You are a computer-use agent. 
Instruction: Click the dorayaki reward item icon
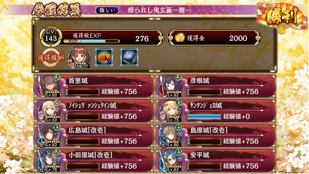point(104,57)
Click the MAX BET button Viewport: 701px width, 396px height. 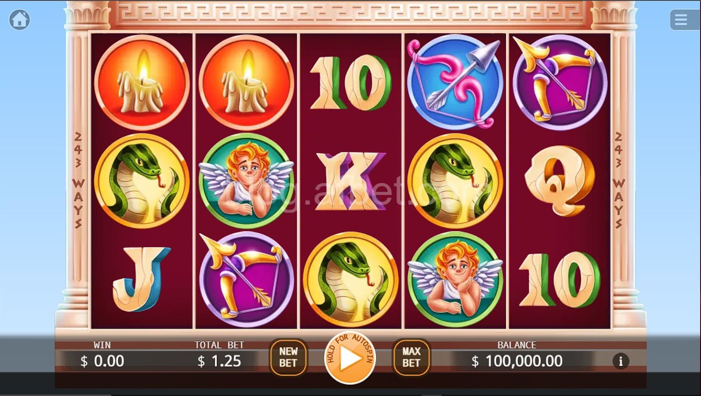[411, 357]
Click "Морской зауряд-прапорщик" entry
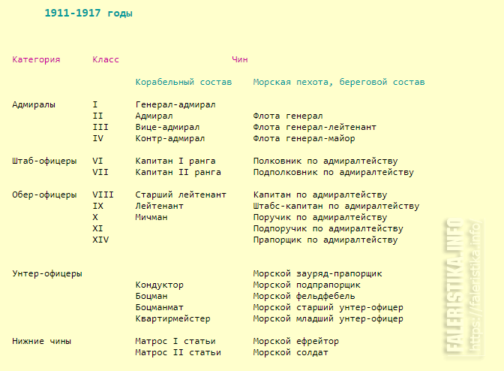The image size is (504, 371). (318, 273)
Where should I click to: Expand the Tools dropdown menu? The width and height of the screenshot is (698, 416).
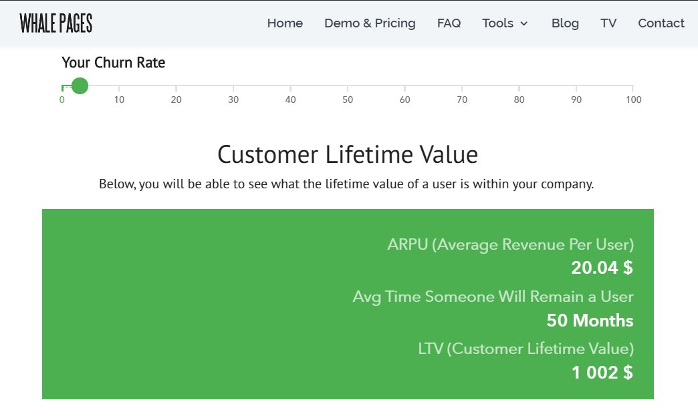(x=498, y=23)
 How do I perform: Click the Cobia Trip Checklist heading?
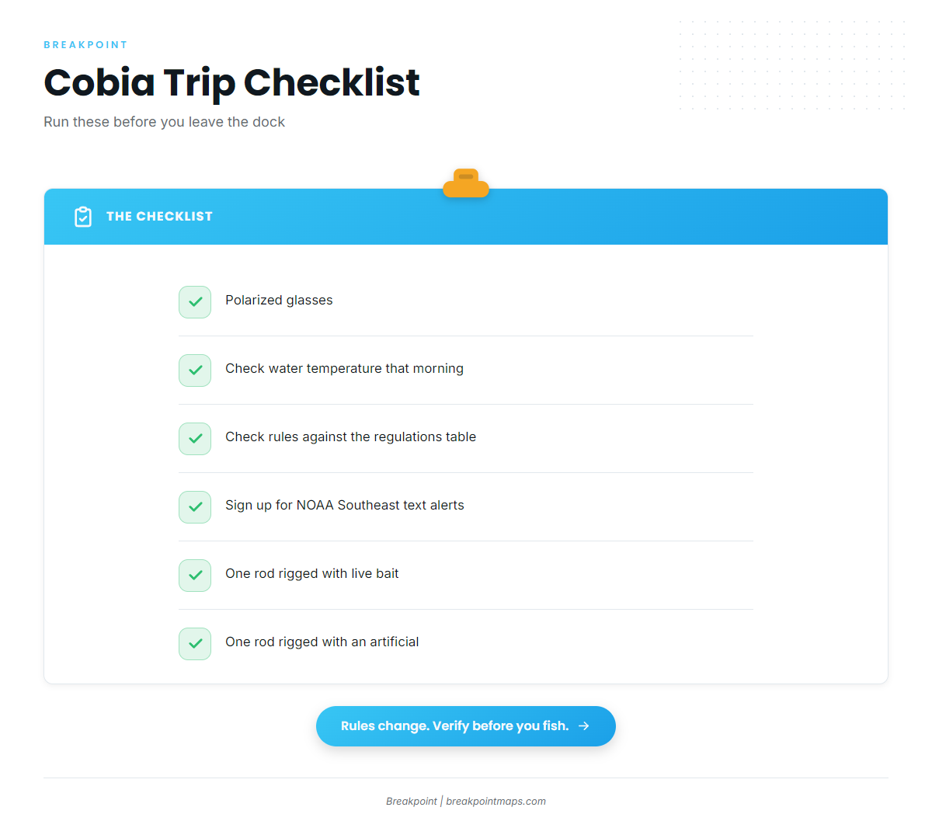pos(231,82)
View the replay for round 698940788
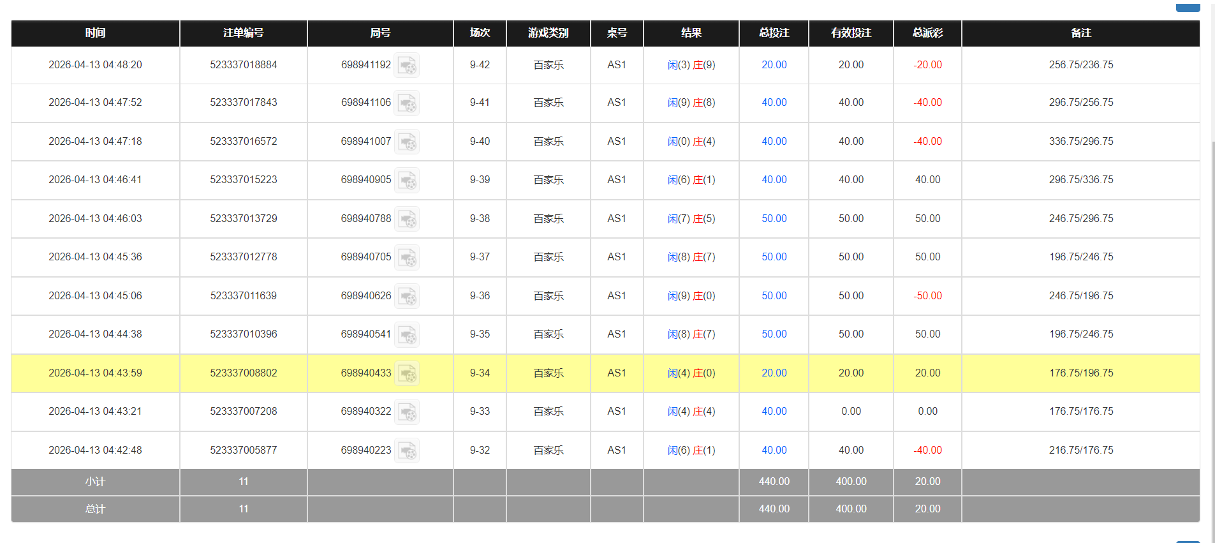 click(407, 219)

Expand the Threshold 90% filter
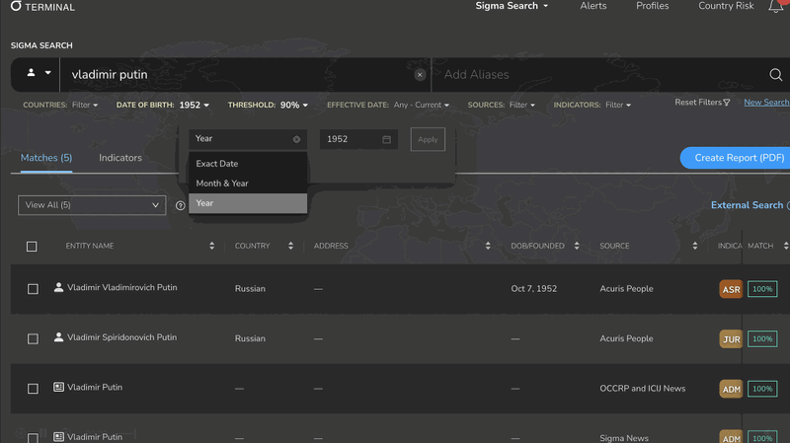[x=268, y=105]
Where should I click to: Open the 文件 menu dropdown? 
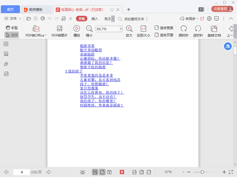(x=13, y=19)
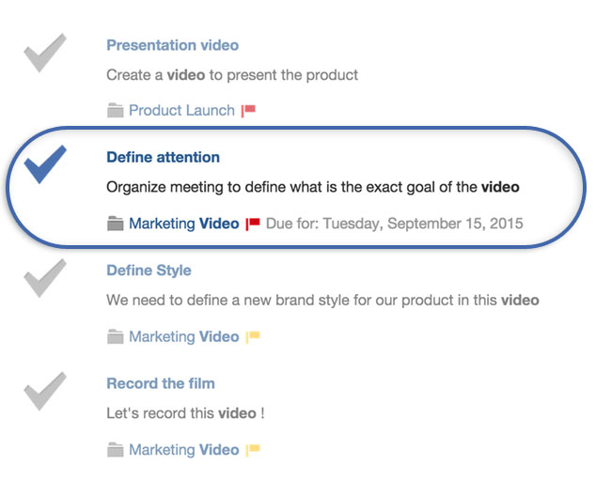Open the Presentation video task title

click(x=173, y=45)
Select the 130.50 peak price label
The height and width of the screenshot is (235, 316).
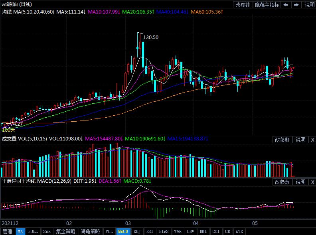(151, 38)
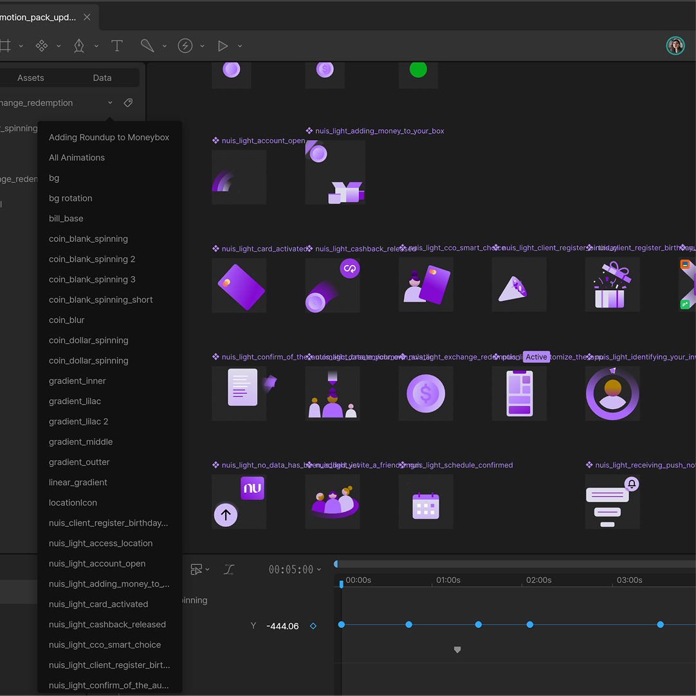Click the blue timeline scrubber handle
The image size is (696, 696).
tap(341, 583)
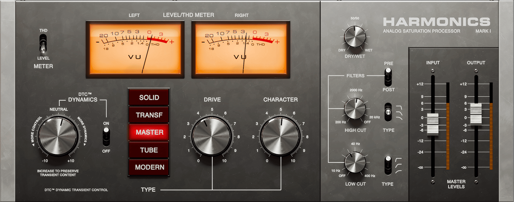The image size is (514, 202).
Task: Choose the MASTER saturation type
Action: (x=149, y=132)
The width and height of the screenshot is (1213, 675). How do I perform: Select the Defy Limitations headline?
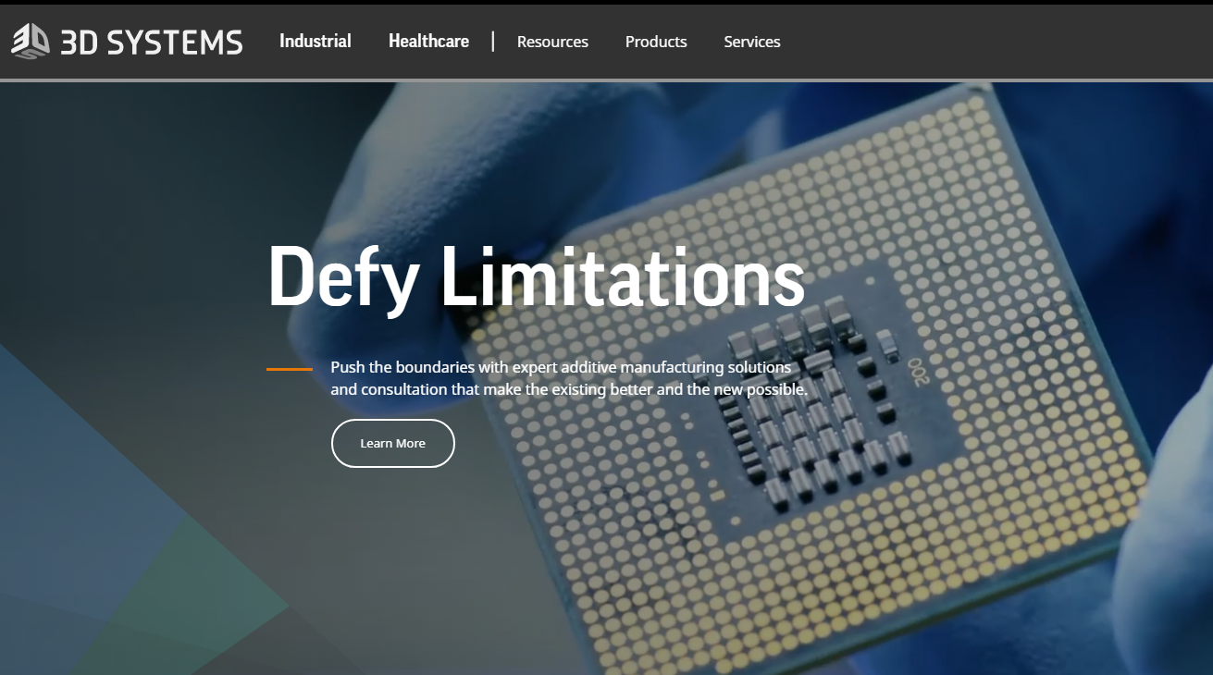click(x=537, y=277)
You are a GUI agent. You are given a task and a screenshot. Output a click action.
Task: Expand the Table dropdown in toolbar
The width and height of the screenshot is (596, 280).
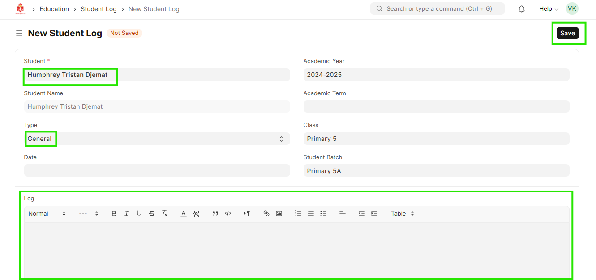click(403, 214)
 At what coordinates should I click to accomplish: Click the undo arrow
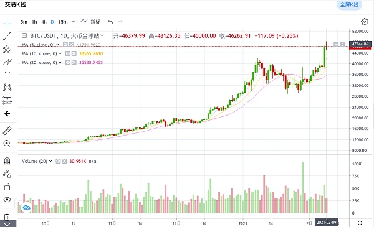coord(110,22)
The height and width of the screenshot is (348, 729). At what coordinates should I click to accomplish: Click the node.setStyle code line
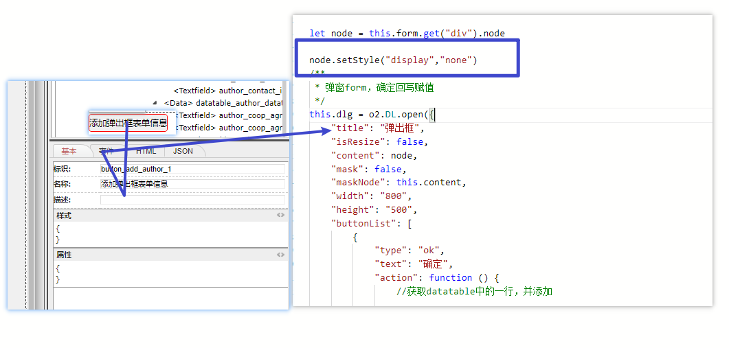392,60
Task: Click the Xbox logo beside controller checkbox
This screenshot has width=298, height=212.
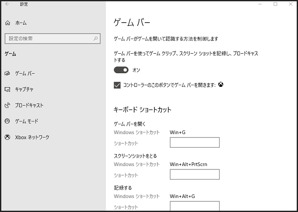Action: coord(221,85)
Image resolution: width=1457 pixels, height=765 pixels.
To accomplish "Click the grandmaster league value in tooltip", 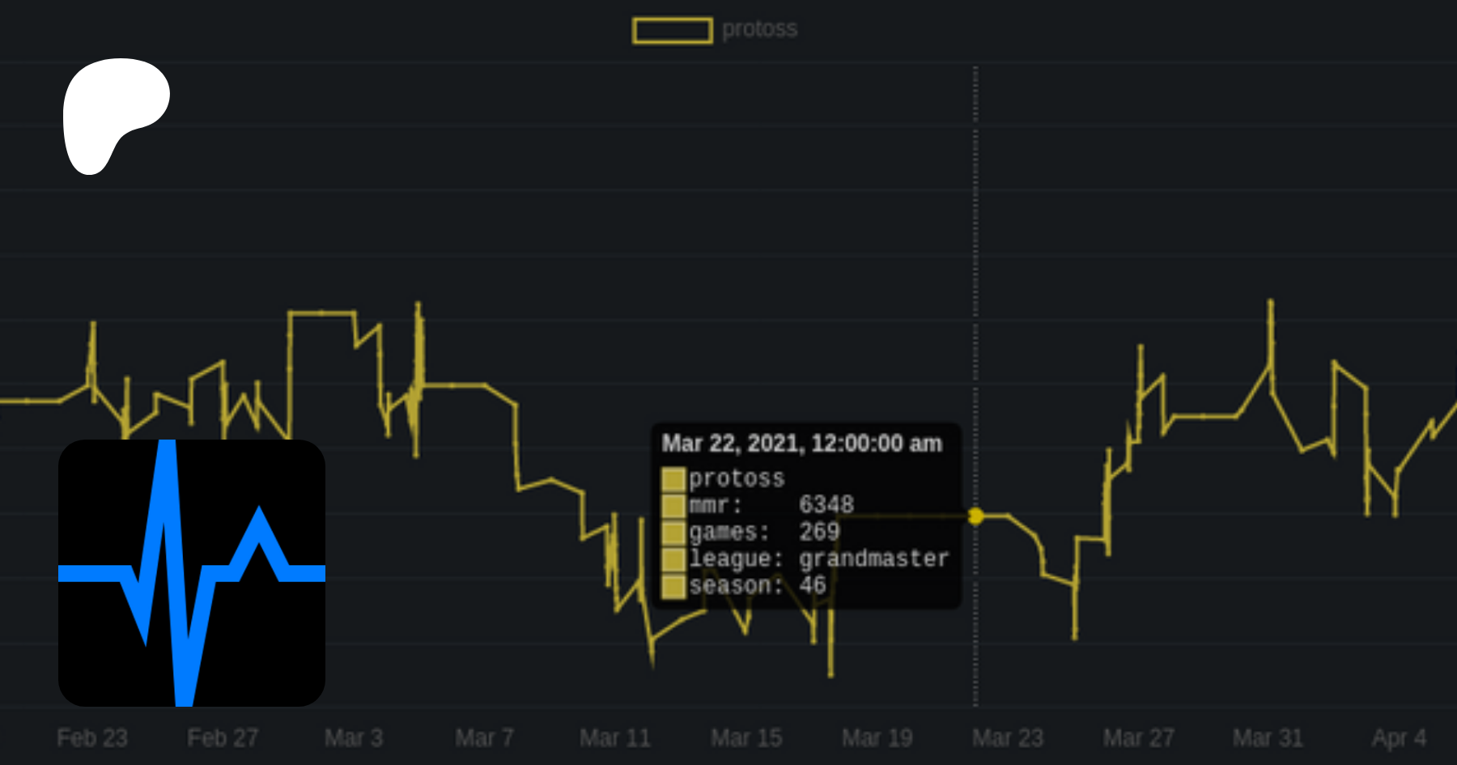I will click(x=873, y=559).
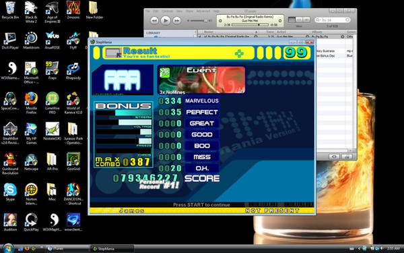Click the iTunes song progress bar
This screenshot has height=253, width=404.
coord(250,25)
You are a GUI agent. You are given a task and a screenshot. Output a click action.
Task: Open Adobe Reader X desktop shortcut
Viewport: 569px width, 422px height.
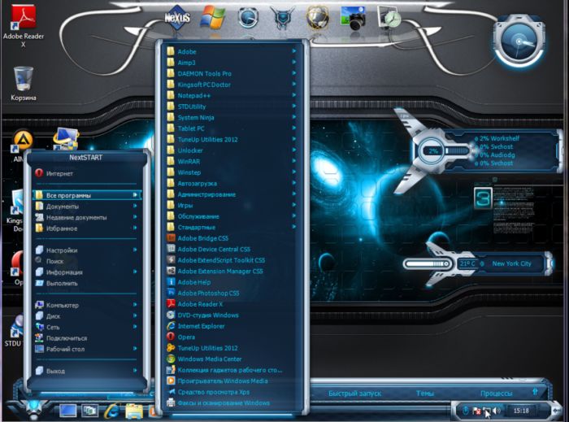point(25,20)
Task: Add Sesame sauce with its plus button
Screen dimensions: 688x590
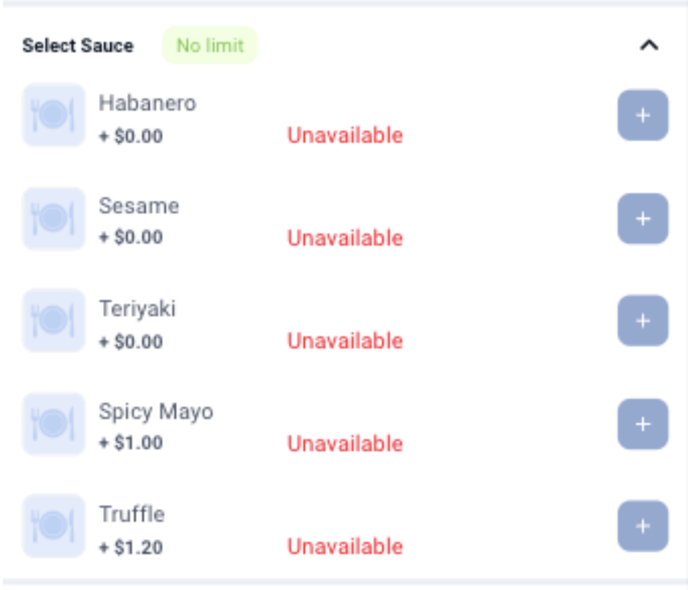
====
▸ Task requirements
Nothing but the lines above from the line with "Expand the Threshold 90% filter" up to and including the line with "Select the 130.50 peak price label" should be returned, exactly as written and without pictures.

▸ Exercise response
Expand the Threshold 90% filter
[x=268, y=105]
Where should I click to: Open the 文件 menu dropdown? 
(x=13, y=19)
Open the Presentation video task title

click(x=173, y=45)
Select the 130.50 peak price label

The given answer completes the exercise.